● WHAT YOU WILL DO
Copy each line of the material below that includes the string "next".

:::::

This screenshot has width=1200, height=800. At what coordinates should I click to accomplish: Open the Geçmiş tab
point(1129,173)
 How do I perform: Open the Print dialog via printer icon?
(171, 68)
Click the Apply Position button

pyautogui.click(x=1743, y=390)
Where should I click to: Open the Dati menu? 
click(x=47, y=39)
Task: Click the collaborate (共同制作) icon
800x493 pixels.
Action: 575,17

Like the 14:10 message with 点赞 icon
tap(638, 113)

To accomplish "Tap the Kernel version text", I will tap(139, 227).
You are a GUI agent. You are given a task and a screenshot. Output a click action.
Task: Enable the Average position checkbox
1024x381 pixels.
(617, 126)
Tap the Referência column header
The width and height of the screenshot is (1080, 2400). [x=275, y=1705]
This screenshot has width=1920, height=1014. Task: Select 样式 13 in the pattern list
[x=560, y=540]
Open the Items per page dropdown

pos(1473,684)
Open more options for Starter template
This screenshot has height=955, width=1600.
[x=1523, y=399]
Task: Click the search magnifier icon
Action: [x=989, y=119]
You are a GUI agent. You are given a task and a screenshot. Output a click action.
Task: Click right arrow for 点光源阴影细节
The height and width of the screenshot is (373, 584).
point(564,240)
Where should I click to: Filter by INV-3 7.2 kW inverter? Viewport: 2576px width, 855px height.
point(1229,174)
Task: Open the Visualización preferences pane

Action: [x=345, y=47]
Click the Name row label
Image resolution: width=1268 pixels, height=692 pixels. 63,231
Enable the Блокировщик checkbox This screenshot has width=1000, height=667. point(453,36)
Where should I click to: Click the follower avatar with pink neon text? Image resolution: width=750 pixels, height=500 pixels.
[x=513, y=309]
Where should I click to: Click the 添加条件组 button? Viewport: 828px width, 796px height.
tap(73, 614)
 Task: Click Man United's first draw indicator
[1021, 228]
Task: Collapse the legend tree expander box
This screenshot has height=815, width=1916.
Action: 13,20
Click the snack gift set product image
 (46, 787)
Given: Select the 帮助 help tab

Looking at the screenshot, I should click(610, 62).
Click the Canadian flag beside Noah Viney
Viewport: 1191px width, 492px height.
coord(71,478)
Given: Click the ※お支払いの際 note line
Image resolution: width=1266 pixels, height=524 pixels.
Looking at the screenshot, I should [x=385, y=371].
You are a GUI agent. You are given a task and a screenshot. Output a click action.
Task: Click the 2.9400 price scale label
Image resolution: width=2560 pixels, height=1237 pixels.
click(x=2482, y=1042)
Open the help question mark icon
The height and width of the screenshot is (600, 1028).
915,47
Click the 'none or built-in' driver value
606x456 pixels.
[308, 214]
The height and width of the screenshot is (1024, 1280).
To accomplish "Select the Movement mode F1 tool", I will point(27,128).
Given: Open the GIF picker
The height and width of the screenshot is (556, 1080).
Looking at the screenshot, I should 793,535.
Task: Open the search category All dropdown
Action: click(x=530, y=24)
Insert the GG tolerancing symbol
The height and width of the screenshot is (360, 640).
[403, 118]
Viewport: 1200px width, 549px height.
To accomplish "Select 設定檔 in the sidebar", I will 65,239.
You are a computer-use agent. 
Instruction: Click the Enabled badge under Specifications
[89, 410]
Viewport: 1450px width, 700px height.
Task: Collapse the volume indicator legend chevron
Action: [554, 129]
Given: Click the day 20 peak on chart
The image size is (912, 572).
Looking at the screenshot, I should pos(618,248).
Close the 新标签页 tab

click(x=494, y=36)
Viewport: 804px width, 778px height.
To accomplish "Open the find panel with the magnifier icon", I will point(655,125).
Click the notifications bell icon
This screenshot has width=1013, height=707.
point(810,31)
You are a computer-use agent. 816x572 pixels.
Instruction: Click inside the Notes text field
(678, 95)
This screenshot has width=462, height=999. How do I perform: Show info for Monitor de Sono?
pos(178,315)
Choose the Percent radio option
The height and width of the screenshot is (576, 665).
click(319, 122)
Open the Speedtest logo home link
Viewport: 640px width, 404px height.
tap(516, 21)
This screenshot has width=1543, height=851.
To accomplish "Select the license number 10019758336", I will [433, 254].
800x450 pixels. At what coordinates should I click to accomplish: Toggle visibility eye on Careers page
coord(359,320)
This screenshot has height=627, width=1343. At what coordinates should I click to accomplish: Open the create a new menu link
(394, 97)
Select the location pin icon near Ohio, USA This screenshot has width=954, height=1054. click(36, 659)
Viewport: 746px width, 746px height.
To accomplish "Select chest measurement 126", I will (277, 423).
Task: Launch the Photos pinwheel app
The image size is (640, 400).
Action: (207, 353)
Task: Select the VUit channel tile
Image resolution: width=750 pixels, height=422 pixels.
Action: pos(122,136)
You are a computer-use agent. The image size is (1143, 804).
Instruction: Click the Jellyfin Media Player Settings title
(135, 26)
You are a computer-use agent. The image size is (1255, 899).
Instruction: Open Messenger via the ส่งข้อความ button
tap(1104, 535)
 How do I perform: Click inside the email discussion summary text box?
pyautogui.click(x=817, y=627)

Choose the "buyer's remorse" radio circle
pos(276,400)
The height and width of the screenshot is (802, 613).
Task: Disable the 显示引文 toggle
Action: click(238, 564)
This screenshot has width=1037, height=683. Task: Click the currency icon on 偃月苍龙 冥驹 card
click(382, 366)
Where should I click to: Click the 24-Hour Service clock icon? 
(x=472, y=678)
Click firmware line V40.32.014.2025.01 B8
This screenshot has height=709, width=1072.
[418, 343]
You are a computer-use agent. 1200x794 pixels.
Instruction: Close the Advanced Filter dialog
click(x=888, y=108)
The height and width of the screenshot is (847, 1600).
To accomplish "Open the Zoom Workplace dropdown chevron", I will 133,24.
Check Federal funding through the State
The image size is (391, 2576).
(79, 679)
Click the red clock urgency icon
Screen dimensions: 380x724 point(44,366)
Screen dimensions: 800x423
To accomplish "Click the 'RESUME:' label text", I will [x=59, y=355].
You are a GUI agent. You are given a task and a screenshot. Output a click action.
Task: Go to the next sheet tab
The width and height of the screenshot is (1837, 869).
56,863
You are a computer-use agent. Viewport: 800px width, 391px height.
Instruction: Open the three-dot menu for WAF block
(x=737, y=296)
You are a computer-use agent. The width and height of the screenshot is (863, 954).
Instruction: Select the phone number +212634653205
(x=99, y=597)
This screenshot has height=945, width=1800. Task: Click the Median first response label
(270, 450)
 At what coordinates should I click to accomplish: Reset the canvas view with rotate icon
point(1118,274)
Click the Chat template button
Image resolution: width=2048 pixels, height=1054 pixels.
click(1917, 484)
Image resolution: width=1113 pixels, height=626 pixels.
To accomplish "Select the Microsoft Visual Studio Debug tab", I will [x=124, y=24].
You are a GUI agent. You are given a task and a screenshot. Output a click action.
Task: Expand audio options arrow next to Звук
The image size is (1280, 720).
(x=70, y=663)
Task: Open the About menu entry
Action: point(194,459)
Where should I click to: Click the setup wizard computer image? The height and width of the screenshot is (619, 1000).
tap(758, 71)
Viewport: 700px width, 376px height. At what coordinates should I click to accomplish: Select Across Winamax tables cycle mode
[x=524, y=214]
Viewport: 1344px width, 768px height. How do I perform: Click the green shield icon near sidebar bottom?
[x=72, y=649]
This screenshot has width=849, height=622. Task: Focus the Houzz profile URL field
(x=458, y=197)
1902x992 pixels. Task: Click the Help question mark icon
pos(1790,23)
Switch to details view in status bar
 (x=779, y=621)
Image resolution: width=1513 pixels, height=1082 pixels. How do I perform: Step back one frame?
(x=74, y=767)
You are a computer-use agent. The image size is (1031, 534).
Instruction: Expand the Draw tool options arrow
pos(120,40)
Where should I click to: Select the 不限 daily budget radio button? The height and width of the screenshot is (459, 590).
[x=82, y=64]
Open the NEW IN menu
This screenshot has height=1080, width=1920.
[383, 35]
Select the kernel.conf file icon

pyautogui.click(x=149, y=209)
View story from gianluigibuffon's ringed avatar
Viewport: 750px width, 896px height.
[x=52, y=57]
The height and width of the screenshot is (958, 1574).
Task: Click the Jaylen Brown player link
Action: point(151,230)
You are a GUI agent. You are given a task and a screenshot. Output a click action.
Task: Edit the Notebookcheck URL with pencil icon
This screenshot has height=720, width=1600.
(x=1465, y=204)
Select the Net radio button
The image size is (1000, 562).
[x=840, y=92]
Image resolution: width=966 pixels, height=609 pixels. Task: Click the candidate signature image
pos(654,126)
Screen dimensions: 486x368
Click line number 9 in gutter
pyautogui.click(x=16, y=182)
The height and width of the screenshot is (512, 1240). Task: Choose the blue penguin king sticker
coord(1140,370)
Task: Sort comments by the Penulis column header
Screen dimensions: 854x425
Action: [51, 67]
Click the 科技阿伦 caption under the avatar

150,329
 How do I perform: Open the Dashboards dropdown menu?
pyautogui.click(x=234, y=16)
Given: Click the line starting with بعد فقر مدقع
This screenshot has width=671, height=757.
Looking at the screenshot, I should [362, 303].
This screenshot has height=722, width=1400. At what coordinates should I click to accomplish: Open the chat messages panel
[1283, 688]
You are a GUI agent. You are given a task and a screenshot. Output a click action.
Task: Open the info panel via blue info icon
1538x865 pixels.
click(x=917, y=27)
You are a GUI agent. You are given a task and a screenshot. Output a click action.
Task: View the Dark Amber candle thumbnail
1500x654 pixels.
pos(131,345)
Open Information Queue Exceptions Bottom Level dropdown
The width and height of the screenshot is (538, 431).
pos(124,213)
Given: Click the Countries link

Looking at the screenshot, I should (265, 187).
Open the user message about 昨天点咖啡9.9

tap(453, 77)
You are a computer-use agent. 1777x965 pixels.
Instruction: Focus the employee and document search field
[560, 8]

:::::

● ANSWER TO THE EXERCISE
Task: Go to the next sheet tab
Task: Expand audio options arrow next to Звук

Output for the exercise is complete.